Fourth, India finally embarked on several defense reforms, including appointing a Chief of Defence Staff—General Bipin Rawat—and setting plans for the creation of joint theater commands.
Concerns arising from Sino-Pakistani cooperation spanning nuclear weapon and missile proliferation, a growing naval relationship, and the Belt and Road Initiative remain serious for India. The Pakistan Navy is embarking on a qualitative and quantitative enhancement of its offensive power that includes ships from China and Turkey.7 Of greater concern is the sale and construction of at least four and as many as eight Yuan-class Type 039A/041 air-independent propulsion submarines from China. These could be equipped to fire nuclear-tipped cruise missiles, but they pose a serious threat even conventionally armed.

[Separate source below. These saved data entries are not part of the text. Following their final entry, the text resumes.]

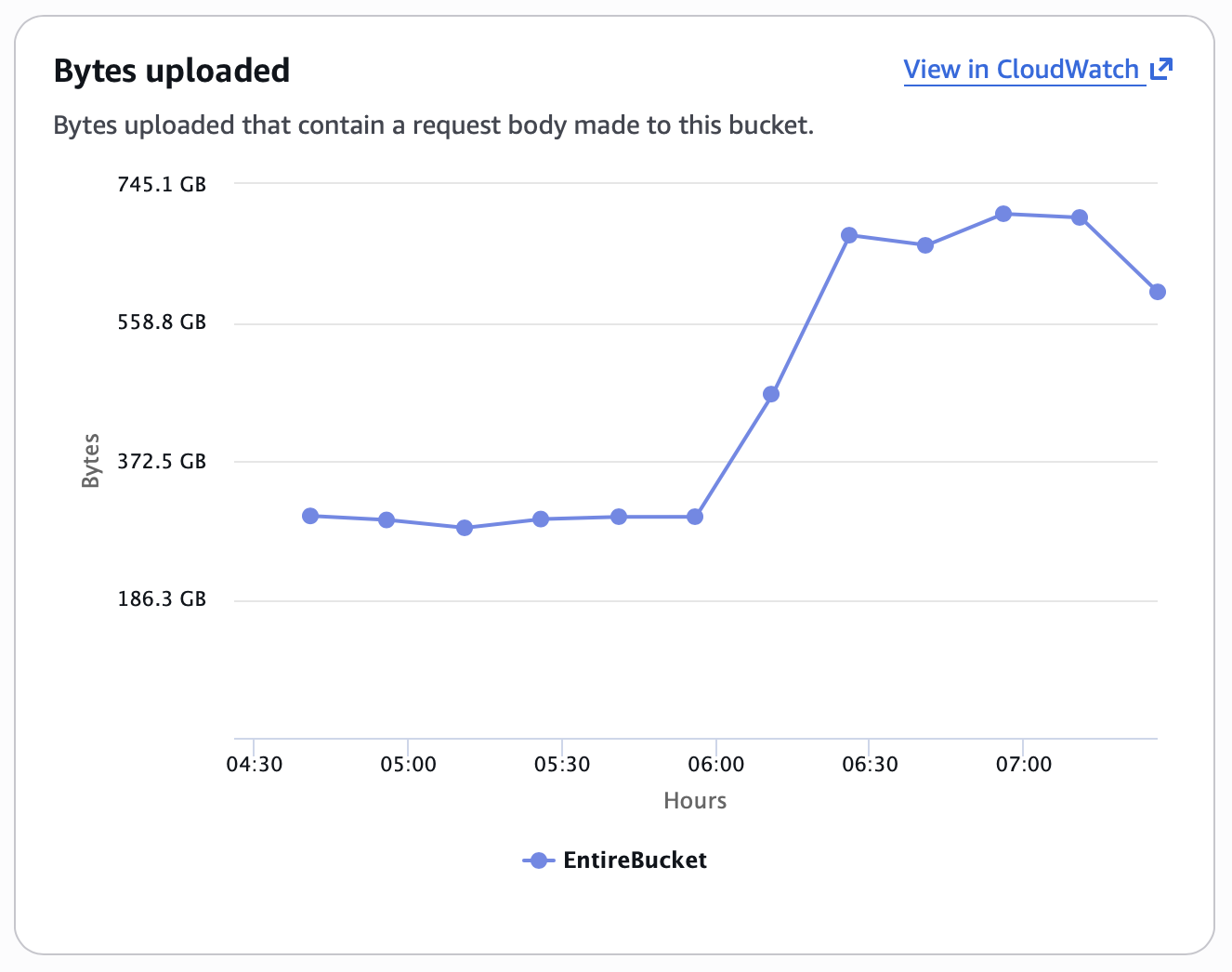
Task: Select the data point just before 05:00
Action: 387,519
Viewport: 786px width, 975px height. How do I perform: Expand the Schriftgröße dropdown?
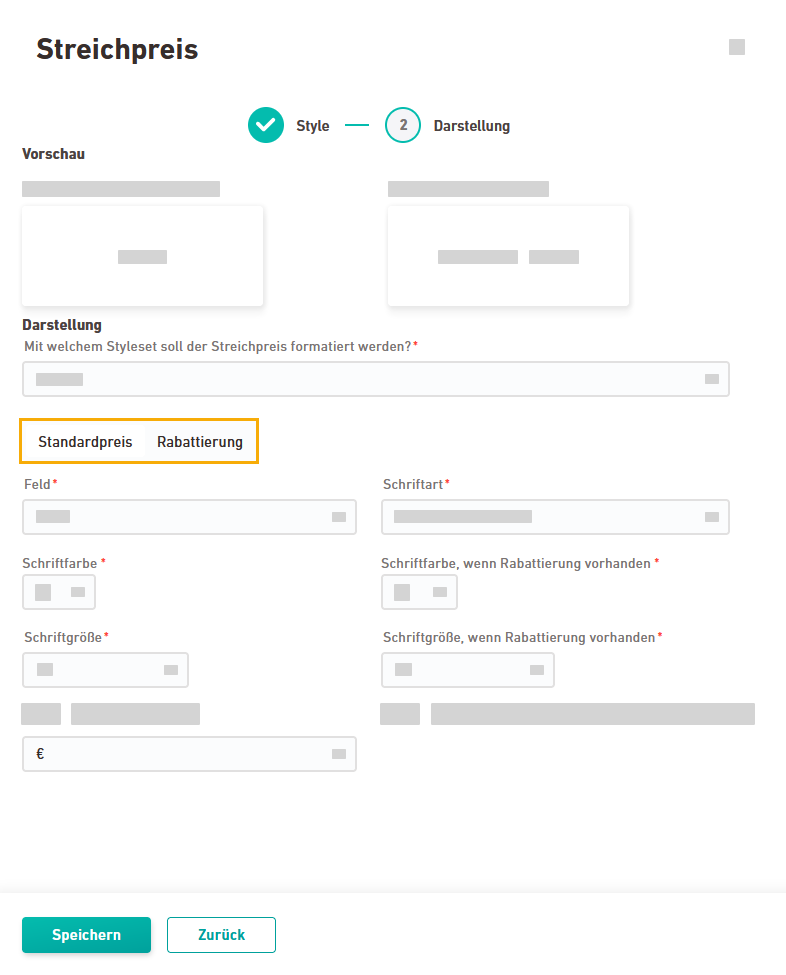coord(171,669)
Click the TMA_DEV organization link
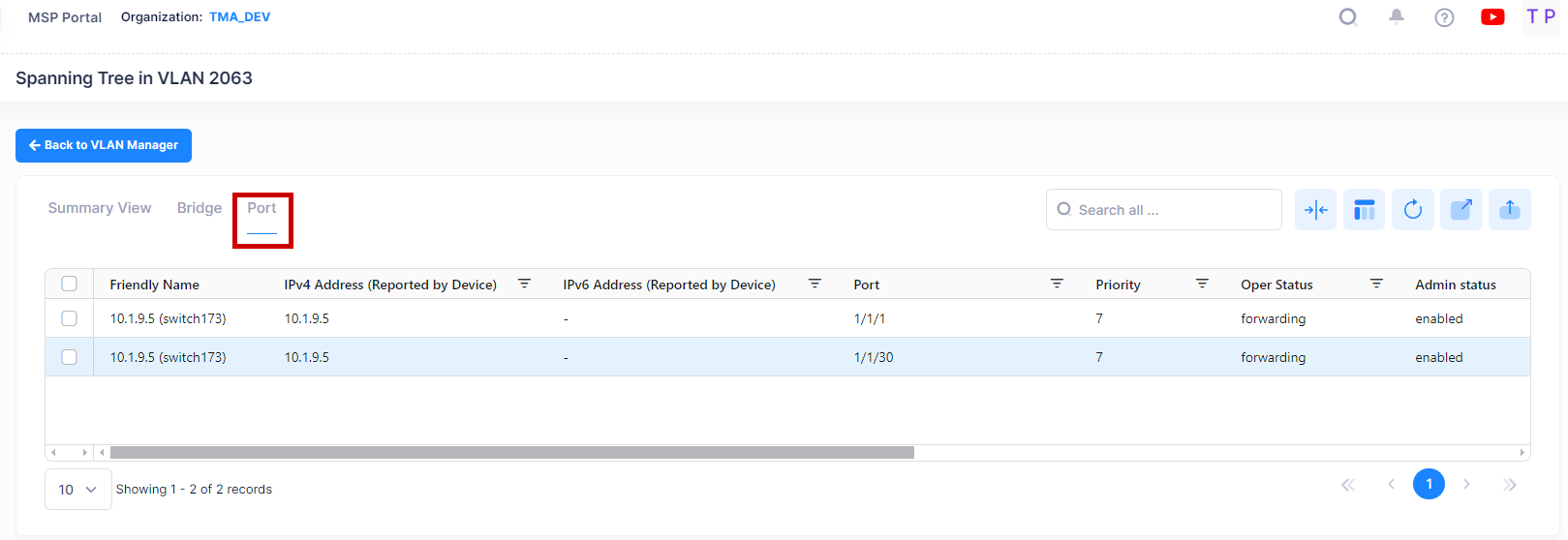The image size is (1568, 540). [x=239, y=17]
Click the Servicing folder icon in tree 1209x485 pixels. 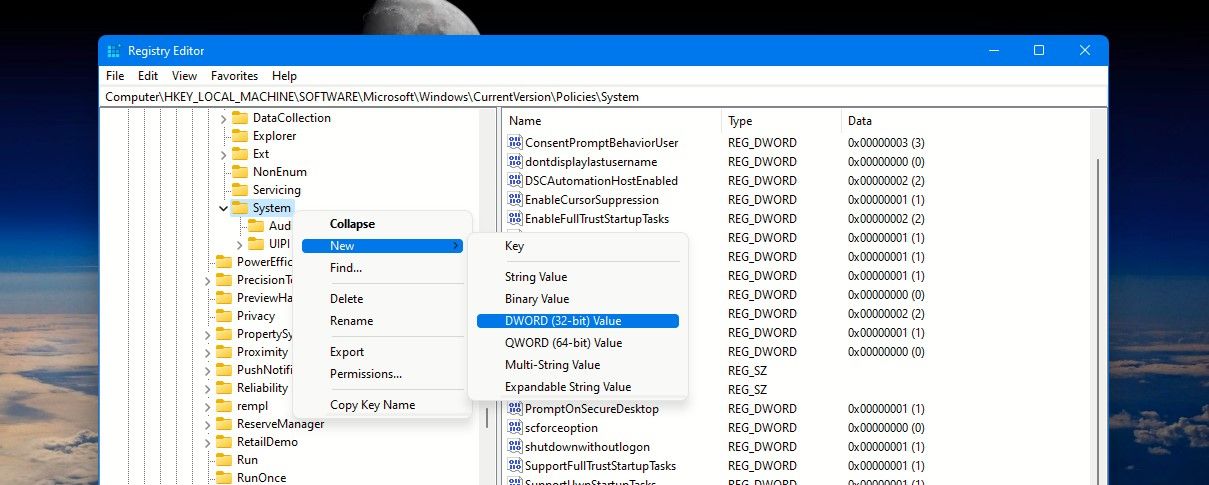pos(239,190)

In November, then–U.S. Secretary of the Navy Kenneth Braithwaite called for the establishment of a First Fleet for the Indian Ocean, possibly based out of Singapore.8 This could be a meaningful enhancement if there are actual accretions to U.S. maritime power in the region and not just reassignments of a shrinking fleet to face a rapidly growing PLAN. Mauritian Prime Minister Pravind Jugnauth seems to have used his congratulatory phone call to then-President-elect Joe Biden to renew his country’s offer to arrange an extended lease for the U.S. airbase in Diego Garcia.9
With the recent U.S. diplomatic enhancement with Maldives (the United States announced in October it would open an embassy in the island nation) among these other Indian Ocean developments, visibility ahead may have improved, especially given India’s role in many of them.10 Perfect 20/20 clarity can never exist, and some risks may lurk in the haze. But a taut watch on the bridges of Indo-Pacific maritime services will remain very helpful in keeping the peace.
1. “Joint Vision 2020: America’s Military Preparing for Tomorrow,” Joint Forces Quarterly (Summer 2000): 58–76.
2. CAPT James E. Fanell, USN (Ret.), “China’s Global Navy,” Naval War College Review 73, no. 4 (Autumn 2020): 13–43.
3. “Belt and Road Initiative: Evaluating Geopolitical and Geo-economic Implications,” 5th Mandala Dialogue, www.facebook.com/NehruMemorialLibrary/videos/2367495180165042.
4. The Policy Planning Staff, Office of the Secretary of State, “The Elements of the China Challenge,” U.S. Department of State, November 2020.
5. “TNI Commander Inaugurates Maritime Information Center,” Indonesia Today, 6 January 2020.
6. RADM Sudarshan Shrikhande, IN (Ret.) “For a Secure Indo-Pacific, Grow the Quad!” U.S. Naval Institute Proceedings 146, no. 8 (August 2020): 38–43.
7. Naveed Siddiqui, “Admiral Niazi Takes Charge as Chief of Naval Staff,” The Dawn (Pakistan), 7 October 2020.
8. Megan Eckstein, “SecNav Braithwaite Calls for New U.S. 1st Fleet near Indian, Pacific Oceans,” USNI News, 17 November 2020.
9. Marwaan Macan-Markar, “Mauritius Makes Play for Future with U.S. Base on Diego Garcia,” 18 November 2020, asia.nikkei.com.
10. Pranshu Verma, “U.S. to Establish Embassy in the Maldives,” The New York Times, 28 October 2020.